Повисло свинцовое молчание, и Тамилу стало слышно, как бурлит Океан над коралловым рифом. Ему вдруг почудилось, будто Океан смеется и в его смехе звучит хохот Кона. Татен уставился на картину.

— Хм! — изрек он. — Надо же!

Он подозрительно оглядел остальных.

— А вот мне бы никогда такое в голову не пришло!

Сафран стал пунцовым. Зик испустил тяжкий вздох и устремил взор к небесам.

— Давайте разберемся. Где вы это видите?

— Везде, — отозвался Сафран с решимостью человека, которому уже нечего терять.

— Не будете ли вы так бесконечно любезны мне показать?

Преподобный Сафран шагнул к картине и провел по ней пальцем.

— Мы тоже поначалу ничего не заметили, — сказал он, оправдываясь. — Нам дети объяснили. К тому же Кон назвал картину «Земной рай».

Тут уж епископ удивился по-настоящему:

— Ну и что? Что это доказывает?

Сафран хотел было что-то ответить, но не нашелся, дернул кадыком и промолчал.

— Дети просто подшутили над вами!

— А вот я ничего такого не увидел, — похвастался Этли.

Тут Сафран не выдержал. Все знали, что характер у него трудный, чтобы не сказать вздорный, и он явно не собирался в свои семьдесят девять лет, прожив жизнь в благочестии, воздержании и трудах праведных, сносить обвинения в том, что его на старости лет преследуют непотребные видения.

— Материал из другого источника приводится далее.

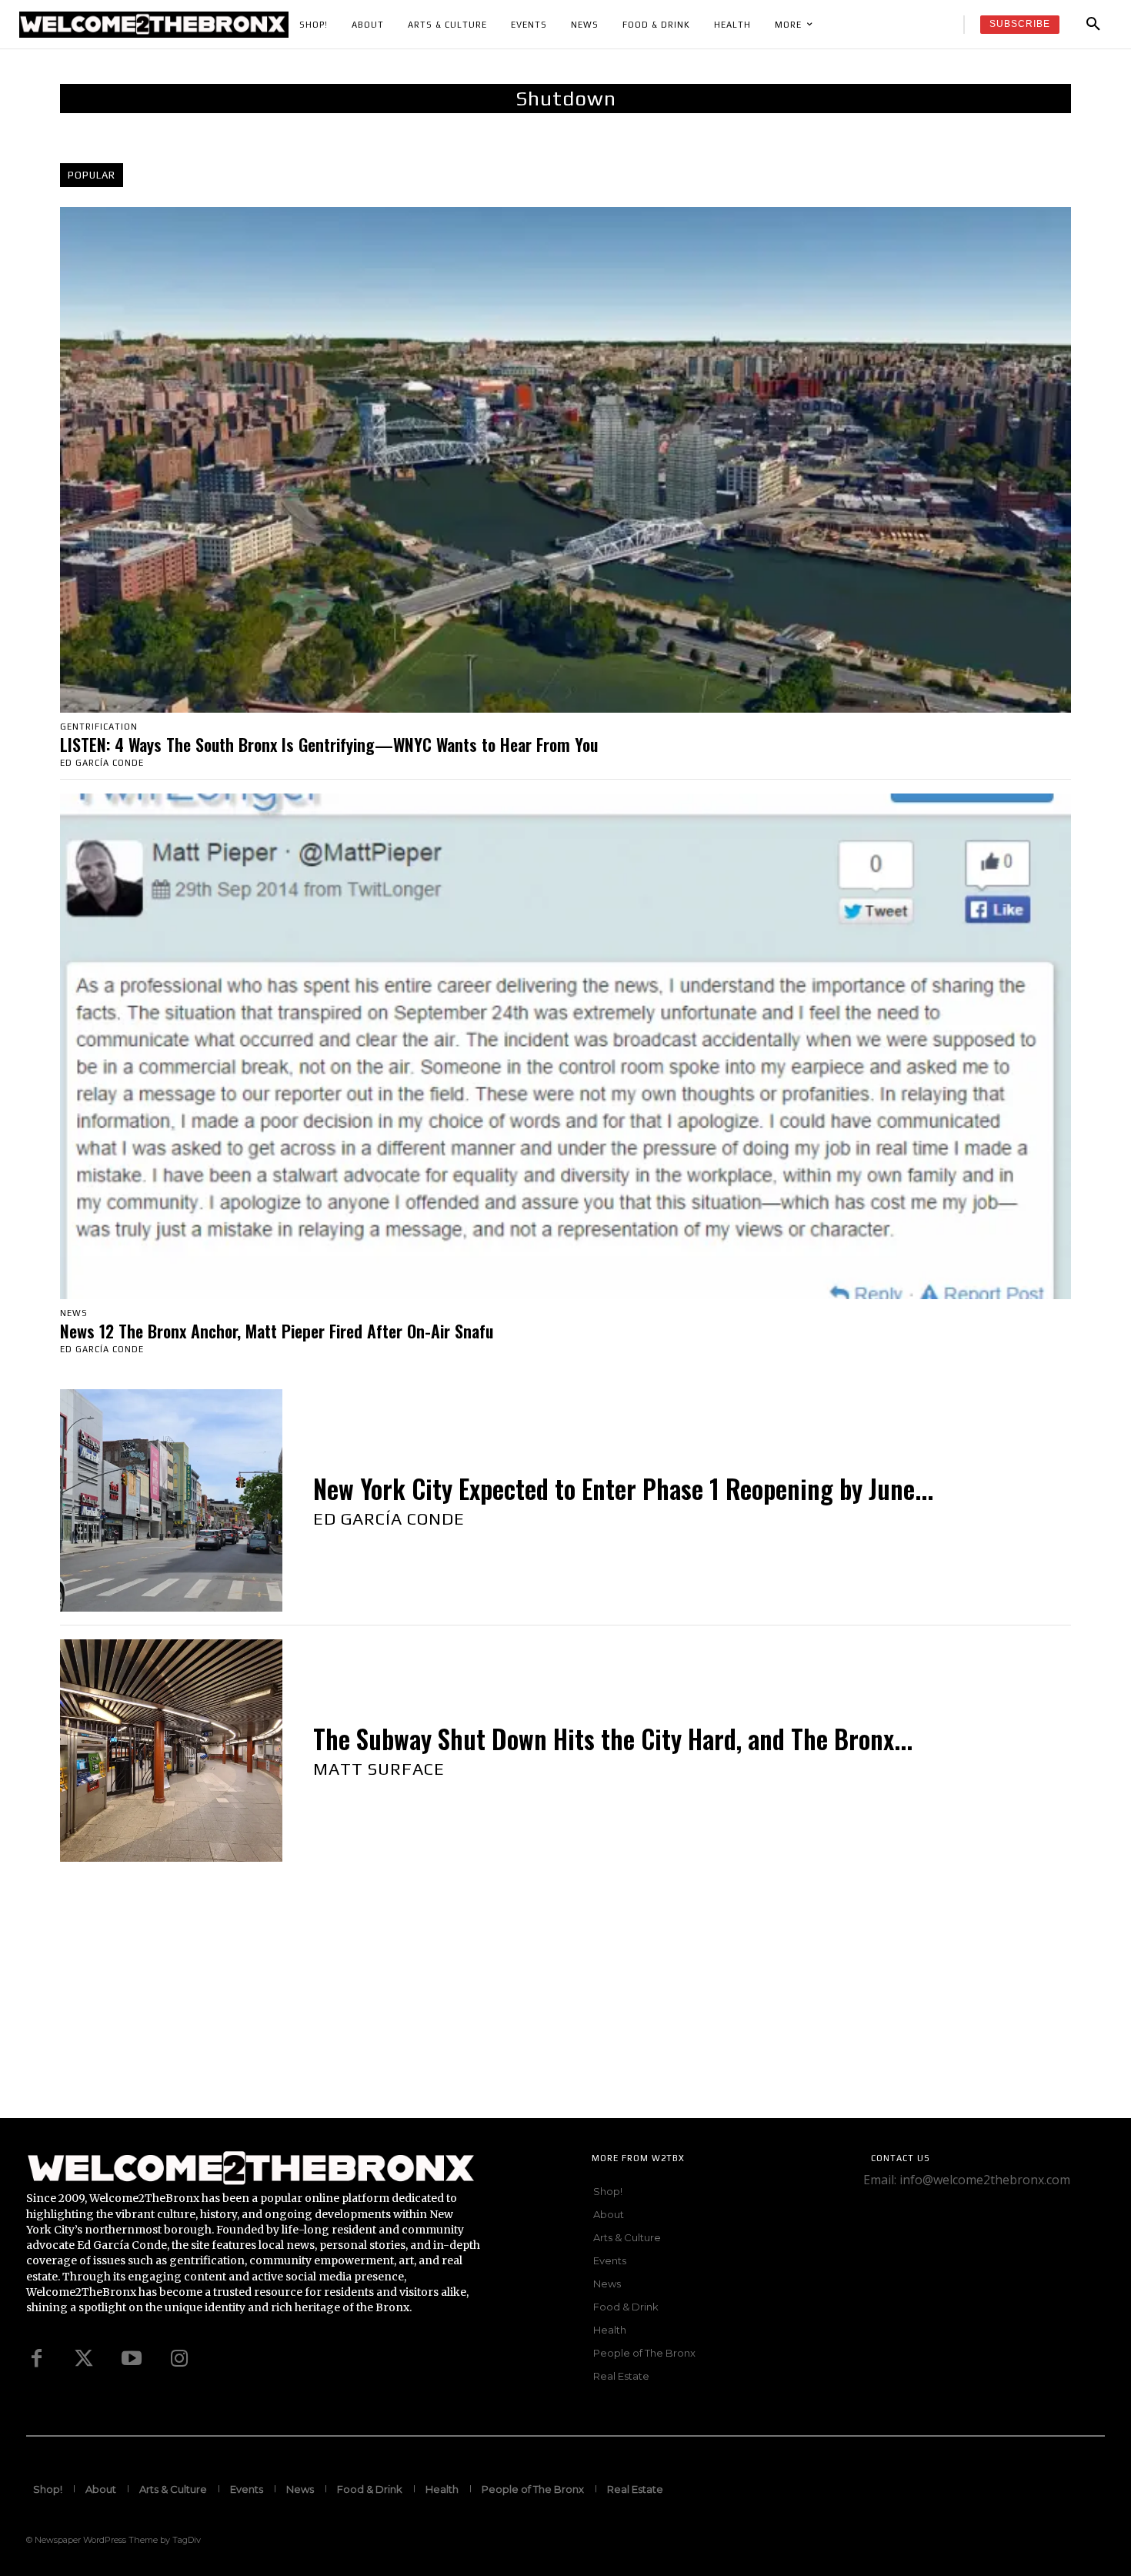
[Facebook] (36, 2359)
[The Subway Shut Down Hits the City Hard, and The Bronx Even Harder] (171, 1750)
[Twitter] (84, 2359)
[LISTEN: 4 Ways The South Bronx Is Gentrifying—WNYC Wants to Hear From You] (565, 460)
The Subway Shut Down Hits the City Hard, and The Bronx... (612, 1739)
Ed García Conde (102, 762)
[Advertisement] (461, 2010)
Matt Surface (379, 1769)
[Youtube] (132, 2359)
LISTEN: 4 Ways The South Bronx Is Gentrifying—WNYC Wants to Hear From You (329, 744)
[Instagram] (179, 2359)
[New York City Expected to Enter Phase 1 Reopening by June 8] (171, 1500)
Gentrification (99, 727)
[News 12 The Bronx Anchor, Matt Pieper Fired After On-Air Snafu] (565, 1046)
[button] (1093, 24)
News (74, 1313)
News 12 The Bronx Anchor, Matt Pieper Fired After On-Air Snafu (276, 1330)
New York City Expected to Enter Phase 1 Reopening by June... (623, 1489)
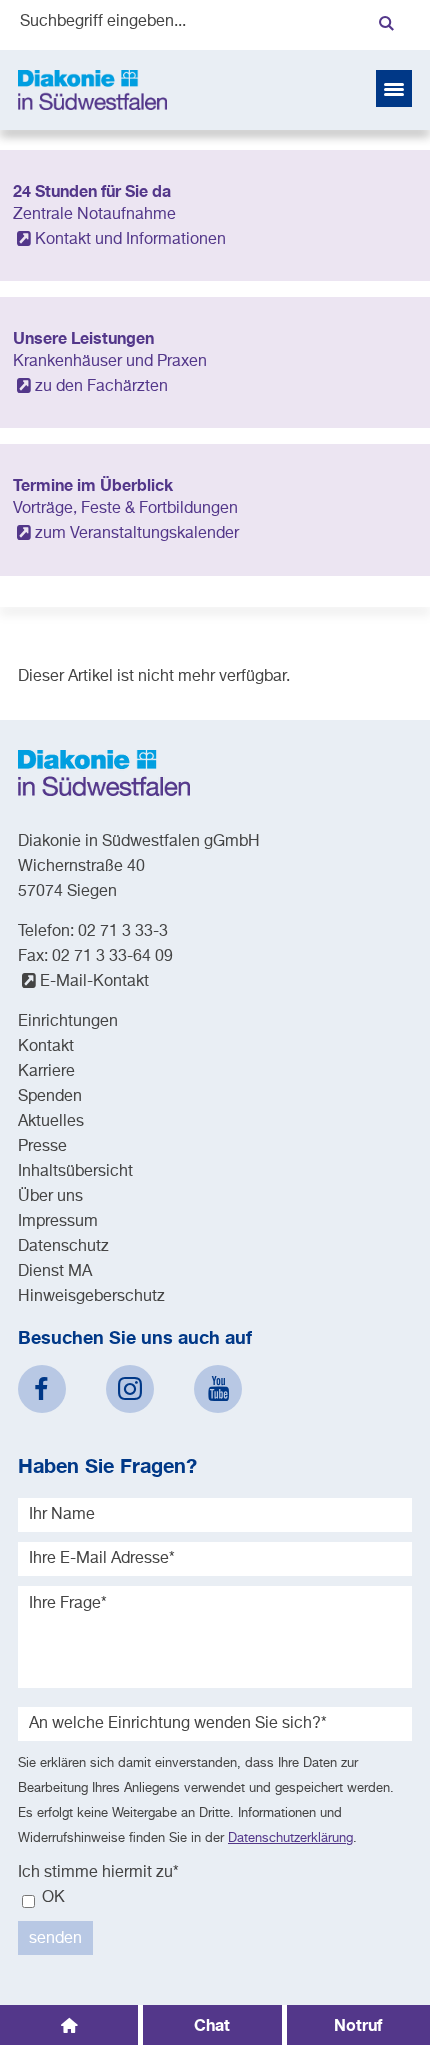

— Это половые органы, — заявил он твердо. — Их ровно двадцать. Мы с отцом Зиком пересчитали. Кон нарочно изобразил их нечетко, чтобы сразу нельзя было догадаться. Безнравственная личность, ведущая возмутительный образ жизни…

Татен поднял руки.

— Ну не станем же мы дважды наступать на те же грабли! Мы повели себя в истории с Гогеном глупее некуда, и уж поверьте, повторения этого я не допущу. Не хотите же вы, чтобы про нас говорили, будто мы как были, так и остались непримиримыми врагами художников и искусства вообще? Ничего предосудительного в картине я не нахожу. Я некомпетентен судить о ее художественной ценности, но ходят слухи, что этот человек — гений, и мы не станем брать на себя роль хулителей. Мы живем на Таити, и надо уметь извлекать уроки из прошлого. Как сюда попала картина?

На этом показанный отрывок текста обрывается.